Sebelumnya Dwi menyebut, hampir seluruh hotel dan restoran di Jatim terutama kota besar seperti Surabaya, Malang, Batu, Banyuwangi, dan Pasuruan, yang notabene jadi pusat acara yang diadakan kementerian maupun BUMN terdampak larangan ini. Okupansi di pekan pertama Ramadan di tempat-tempat itu baru menyentuh 20-30 persen.
Terpisah, untuk Surabaya, Eri Cahyadi Wali Kota Surabaya menyatakan pejabat dan ASN boleh menghadiri acara yang diadakan masyarakat.
“Lho boleh, yang tidak boleh adalah ASN terus mengadakan acara menunjukkan kemewahan.

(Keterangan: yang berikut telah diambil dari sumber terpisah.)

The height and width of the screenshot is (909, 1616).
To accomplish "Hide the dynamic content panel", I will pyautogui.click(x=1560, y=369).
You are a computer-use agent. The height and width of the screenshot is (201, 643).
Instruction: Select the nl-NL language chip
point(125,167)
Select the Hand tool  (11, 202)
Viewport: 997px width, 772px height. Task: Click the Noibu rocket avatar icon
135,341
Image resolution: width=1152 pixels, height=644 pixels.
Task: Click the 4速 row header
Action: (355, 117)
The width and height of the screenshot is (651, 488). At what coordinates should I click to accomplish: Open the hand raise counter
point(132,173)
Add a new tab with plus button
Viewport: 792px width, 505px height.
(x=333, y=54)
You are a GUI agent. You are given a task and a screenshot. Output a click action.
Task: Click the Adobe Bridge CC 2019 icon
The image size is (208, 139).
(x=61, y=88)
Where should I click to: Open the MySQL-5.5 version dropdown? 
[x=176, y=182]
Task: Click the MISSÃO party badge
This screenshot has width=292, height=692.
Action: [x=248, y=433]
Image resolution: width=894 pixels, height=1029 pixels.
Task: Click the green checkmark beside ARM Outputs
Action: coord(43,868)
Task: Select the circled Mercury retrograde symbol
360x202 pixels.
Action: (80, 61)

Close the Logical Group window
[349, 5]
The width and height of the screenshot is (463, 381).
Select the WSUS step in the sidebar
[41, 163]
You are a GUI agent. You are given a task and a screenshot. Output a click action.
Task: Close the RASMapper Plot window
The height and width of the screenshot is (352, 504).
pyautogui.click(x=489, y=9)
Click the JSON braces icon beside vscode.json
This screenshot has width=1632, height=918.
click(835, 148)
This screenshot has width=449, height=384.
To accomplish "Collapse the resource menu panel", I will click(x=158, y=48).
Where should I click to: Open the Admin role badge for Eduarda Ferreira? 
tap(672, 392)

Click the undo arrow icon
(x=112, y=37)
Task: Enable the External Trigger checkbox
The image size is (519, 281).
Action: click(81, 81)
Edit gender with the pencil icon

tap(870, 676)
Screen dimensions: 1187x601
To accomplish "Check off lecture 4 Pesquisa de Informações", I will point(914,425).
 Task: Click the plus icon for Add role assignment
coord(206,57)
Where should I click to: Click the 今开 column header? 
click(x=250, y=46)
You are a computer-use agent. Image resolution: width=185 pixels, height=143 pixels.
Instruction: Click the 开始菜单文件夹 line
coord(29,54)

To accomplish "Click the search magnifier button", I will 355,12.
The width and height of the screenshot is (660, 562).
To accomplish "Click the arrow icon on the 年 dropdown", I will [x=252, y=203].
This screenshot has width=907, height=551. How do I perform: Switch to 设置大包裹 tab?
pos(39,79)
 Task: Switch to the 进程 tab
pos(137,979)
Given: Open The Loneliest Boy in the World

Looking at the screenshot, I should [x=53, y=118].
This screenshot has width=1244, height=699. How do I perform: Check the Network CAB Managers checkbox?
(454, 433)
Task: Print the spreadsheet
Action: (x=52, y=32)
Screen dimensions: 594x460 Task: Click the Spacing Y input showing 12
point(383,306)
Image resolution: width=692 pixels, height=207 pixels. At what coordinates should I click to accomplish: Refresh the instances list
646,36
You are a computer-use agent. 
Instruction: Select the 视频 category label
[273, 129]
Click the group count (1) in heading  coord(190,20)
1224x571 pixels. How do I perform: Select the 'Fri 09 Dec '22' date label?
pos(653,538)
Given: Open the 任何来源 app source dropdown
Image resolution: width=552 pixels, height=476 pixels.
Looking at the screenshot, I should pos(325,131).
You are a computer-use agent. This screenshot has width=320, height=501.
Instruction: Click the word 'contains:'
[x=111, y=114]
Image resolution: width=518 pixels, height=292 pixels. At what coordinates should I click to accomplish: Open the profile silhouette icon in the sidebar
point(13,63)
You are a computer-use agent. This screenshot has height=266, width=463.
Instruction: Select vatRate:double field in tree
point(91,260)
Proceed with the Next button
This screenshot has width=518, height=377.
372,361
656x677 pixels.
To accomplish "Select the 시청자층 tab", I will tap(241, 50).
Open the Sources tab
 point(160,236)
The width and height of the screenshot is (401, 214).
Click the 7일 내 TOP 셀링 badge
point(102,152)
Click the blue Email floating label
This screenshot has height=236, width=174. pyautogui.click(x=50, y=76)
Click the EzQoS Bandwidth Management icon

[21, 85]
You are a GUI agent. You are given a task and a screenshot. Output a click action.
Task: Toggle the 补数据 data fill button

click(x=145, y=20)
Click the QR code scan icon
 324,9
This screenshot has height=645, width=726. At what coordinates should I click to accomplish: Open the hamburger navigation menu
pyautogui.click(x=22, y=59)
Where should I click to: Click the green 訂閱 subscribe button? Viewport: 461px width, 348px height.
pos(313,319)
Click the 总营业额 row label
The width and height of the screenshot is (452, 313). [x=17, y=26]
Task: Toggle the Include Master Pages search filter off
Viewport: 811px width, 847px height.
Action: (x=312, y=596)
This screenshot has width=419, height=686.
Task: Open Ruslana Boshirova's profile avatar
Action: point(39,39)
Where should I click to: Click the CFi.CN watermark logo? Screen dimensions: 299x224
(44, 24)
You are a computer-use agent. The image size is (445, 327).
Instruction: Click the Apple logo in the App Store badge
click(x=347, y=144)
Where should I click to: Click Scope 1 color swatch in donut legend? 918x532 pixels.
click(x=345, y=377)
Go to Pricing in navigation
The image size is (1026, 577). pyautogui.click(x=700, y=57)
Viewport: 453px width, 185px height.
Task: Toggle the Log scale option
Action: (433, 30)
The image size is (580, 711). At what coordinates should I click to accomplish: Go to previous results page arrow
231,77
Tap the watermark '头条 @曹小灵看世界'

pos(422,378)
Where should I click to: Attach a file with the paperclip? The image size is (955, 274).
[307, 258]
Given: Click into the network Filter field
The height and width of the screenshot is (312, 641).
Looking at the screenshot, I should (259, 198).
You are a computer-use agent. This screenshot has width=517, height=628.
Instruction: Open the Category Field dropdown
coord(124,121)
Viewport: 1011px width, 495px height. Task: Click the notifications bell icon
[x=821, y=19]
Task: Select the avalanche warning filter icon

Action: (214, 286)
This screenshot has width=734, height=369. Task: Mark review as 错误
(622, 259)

Kalau di hotel ngundang anak yatim, pengajian ya tidak apa-apa, siapa yang ngelarang. Yang dilarang PNS buka bersama, misalnya satu pemkot mengadakan di hotel dengan acara luar biasa itu tidak boleh,” kata Eri.
Ia menyebut, larangan bukber bagi pejabat dan ASN pun bermaksud menumbuhkan sikap saling menghargai ditengah upaya kebangkitan ekonomi yang tidak sama.
“Kalaupun PNS mau datang buka di undangan orang tidak apa-apa, dia datang sebagai warga bukan PNS. Ini kan kita pascapandemi tidak semua bisa hidup nyaman, kita saling menghargai itu maksud Pak Presiden,” tutupnya.(lta/dfn/ipg)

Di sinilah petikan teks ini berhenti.